• [Exercise]: Reproduce, exactly as they appear, the line containing "This screenshot has height=992, width=1200." and every line after it, ending with the last line of the records.

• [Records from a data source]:

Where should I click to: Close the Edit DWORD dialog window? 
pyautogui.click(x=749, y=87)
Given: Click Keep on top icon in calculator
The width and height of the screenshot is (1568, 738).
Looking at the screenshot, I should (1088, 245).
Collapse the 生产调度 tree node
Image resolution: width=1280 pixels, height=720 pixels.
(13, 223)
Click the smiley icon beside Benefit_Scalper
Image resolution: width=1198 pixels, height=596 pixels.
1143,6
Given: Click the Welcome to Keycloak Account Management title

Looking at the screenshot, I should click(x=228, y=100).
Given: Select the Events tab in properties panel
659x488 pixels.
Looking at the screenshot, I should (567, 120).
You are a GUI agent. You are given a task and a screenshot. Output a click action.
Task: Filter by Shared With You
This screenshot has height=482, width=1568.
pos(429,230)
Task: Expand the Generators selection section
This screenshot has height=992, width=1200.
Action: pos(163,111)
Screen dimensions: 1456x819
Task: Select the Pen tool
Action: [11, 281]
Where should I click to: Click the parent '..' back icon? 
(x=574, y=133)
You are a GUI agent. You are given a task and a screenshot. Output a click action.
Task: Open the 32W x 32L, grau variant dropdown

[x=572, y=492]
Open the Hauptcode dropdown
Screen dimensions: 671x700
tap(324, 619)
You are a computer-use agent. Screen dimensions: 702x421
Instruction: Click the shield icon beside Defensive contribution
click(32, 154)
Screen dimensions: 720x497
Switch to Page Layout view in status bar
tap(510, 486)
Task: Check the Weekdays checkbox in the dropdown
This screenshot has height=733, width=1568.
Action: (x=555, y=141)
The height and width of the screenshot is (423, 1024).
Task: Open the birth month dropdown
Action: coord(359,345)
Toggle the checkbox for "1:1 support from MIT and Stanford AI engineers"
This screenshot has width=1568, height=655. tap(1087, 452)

• [Answer to this task]:
This screenshot has height=992, width=1200.
Action: pos(163,111)
Screen dimensions: 1456x819
Task: Select the Pen tool
Action: [11, 281]
Where should I click to: Click the parent '..' back icon? 
(x=574, y=133)
You are a GUI agent. You are given a task and a screenshot. Output a click action.
Task: Open the 32W x 32L, grau variant dropdown

[x=572, y=492]
Open the Hauptcode dropdown
Screen dimensions: 671x700
tap(324, 619)
You are a computer-use agent. Screen dimensions: 702x421
Instruction: Click the shield icon beside Defensive contribution
click(32, 154)
Screen dimensions: 720x497
Switch to Page Layout view in status bar
tap(510, 486)
Task: Check the Weekdays checkbox in the dropdown
This screenshot has height=733, width=1568.
Action: (x=555, y=141)
The height and width of the screenshot is (423, 1024).
Task: Open the birth month dropdown
Action: coord(359,345)
Toggle the checkbox for "1:1 support from MIT and Stanford AI engineers"
This screenshot has width=1568, height=655. tap(1087, 452)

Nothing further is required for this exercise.